The rain slacked still more. They crowded to the huge door. The rain stopped.

It was as if, in the midst of a movie concerning an avalanche, a tornado, a hurricane, a volcanic eruption, something had, first, gone wrong with the sound apparatus, thus muffling and finally cutting off all noise, all of the blasts and repercussions and thunders, and then, second, ripped the film from the projector and inserted in its place a beautiful tropical slide which did not move or tremor. The world ground to a standstill. The silence was so immense and unbelievable that you felt your ears had been stuffed or you had lost your hearing altogether. The children put their hands to their ears. They stood apart. The door slid back and the smell of the silent, waiting world came in to them.

The sun came out.

It was the color of flaming bronze and it was very large. And the sky around it was a blazing blue tile color. And the jungle burned with sunlight as the children, released from their spell, rushed out, yelling into the springtime.

"Now, don't go too far," called the teacher after them. "You've only two hours, you know. You wouldn't want to get caught out!"

Michael ran, straight to the locked closet Luke is in to retrieve him. He needs to see the sun.

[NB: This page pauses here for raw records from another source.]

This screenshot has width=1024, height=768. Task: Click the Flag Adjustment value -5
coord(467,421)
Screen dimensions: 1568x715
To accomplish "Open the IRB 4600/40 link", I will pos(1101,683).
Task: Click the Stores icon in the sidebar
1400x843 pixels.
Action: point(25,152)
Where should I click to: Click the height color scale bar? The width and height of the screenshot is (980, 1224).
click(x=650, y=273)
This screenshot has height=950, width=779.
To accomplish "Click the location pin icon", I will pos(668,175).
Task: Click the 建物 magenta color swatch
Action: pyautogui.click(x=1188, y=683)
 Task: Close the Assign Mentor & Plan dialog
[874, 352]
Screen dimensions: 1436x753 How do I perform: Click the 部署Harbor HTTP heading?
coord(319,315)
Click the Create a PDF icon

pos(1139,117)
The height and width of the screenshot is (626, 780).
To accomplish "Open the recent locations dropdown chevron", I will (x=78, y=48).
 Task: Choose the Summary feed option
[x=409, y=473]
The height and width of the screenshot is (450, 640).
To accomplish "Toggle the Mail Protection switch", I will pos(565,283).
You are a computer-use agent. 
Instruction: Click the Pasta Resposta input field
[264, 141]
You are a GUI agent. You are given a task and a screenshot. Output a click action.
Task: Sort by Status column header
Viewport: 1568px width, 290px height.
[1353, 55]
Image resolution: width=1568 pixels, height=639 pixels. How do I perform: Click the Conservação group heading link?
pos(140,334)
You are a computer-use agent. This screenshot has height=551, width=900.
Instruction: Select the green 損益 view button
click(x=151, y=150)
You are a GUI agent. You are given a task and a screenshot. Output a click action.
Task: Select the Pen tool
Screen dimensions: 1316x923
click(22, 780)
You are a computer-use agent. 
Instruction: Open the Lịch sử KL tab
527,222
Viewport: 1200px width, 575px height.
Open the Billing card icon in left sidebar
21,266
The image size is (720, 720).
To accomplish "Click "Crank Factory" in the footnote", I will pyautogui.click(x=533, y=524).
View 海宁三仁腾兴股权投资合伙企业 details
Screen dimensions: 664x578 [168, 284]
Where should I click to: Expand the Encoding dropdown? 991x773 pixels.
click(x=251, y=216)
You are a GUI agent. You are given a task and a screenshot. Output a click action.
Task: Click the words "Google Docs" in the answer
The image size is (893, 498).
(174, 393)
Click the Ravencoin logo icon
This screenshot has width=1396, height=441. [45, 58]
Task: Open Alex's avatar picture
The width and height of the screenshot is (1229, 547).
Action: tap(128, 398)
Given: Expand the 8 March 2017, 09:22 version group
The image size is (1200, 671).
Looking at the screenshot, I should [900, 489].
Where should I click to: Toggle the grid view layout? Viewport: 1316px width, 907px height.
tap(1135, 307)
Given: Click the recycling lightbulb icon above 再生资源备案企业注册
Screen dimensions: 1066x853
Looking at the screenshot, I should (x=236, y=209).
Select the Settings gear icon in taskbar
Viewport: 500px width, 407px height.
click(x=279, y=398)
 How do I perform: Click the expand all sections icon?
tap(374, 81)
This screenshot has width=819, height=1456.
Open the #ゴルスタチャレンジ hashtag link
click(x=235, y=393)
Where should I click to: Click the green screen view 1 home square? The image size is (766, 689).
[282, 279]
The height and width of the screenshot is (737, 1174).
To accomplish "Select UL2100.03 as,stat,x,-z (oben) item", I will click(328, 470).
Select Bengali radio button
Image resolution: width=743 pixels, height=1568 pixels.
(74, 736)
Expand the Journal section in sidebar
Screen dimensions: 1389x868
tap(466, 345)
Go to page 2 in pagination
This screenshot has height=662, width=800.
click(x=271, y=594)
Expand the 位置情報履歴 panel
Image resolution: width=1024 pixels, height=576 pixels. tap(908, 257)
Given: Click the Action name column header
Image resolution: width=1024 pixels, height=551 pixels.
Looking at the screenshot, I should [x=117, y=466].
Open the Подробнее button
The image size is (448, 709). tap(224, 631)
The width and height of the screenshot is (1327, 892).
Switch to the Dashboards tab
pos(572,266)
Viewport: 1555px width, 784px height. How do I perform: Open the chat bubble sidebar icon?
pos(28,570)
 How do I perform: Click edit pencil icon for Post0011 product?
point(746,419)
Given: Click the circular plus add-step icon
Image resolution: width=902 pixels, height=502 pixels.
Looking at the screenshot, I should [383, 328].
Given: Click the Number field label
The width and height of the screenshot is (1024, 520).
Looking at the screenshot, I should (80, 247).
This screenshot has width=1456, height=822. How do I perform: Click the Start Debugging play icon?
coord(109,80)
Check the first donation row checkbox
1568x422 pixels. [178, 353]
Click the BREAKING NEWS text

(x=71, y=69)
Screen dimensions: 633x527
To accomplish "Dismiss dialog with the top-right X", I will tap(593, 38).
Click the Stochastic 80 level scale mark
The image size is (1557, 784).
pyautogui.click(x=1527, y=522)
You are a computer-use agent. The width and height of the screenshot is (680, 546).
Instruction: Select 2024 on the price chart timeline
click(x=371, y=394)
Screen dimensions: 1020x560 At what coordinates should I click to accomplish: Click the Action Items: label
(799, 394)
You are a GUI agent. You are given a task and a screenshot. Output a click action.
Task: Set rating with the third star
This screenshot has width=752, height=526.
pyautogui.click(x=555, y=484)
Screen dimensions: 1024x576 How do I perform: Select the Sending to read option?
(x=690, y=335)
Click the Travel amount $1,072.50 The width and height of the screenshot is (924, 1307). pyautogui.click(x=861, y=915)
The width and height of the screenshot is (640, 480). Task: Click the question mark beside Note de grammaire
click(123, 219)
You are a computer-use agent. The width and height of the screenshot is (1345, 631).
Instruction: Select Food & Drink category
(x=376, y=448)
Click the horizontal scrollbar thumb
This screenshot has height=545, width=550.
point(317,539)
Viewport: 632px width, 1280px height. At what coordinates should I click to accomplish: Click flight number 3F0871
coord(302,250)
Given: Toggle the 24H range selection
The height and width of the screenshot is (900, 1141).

He needs to know that he was right, all along.

He reached the closet and scrambled to unlock it. Once it was open he spotted the year younger boy in the corner, sitting with his legs pulled up and arms around his knees. Head in his arms. It would've seemed like he was asleep until his head shot up when he heard Michael burst through the door.

"The sun." Is all he had to say for Luke's eyes to widen. Got him to get up and run, stopping when seeing the warm light shine through the windows.

Then they were running outside, opposite direction of their classmates, and turning their faces up to the sky and feeling the sun on their cheeks like a warm iron; they were taking off their jackets and letting the sun burn their arms.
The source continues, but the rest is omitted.